Amid 10nm Delays, Intel to Break Manufacturing Group Into Three
Intel announced that due to its manufacturing delays, it will split its manufacturing group into three different pieces. Sohail Ahmed, who has been working for Intel since 1984 and leading the manufacturing group since 2016, will quit next month.
Intel Breaks Up Manufacturing Group
With Ahmed’s departure, Intel will break up the manufacturing group into three different divisions. One will be focused on technology development, another on manufacturing and operations and the last on supply chain.
Each of these three new divisions will have their own leader, but they will all answer to Venkata "Murthy" Renduchintala, whom Intel poached from Qualcomm in 2015. Renduchintala is now also the company’s Chief Engineering Officer.
Note that outside of the manufacturing group, Intel has been without a CEO since Brian Krzanich resigned suddenly in June.
Intel’s Manufacturing Struggles
It should surprise no one that Intel has been struggling with its manufacturing over the past few years.
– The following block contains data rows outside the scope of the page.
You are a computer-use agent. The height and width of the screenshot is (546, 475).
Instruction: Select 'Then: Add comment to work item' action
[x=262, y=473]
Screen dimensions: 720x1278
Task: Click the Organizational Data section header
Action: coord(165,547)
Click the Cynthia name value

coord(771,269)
The 10nm process was supposed to be ready for mass production in 2015. Instead, mass production of chips on 10nm will not start until next year.
Intel’s Cannon Lake microarchitecture was supposed to arrive right after Skylake. However, it only started trickling into the market with a single Core i3 SKU that has lower than normal clock speeds. In the mean time, Intel continues to develop 14nm chips, and the company has even gone back in time to develop 22nm chipsets again.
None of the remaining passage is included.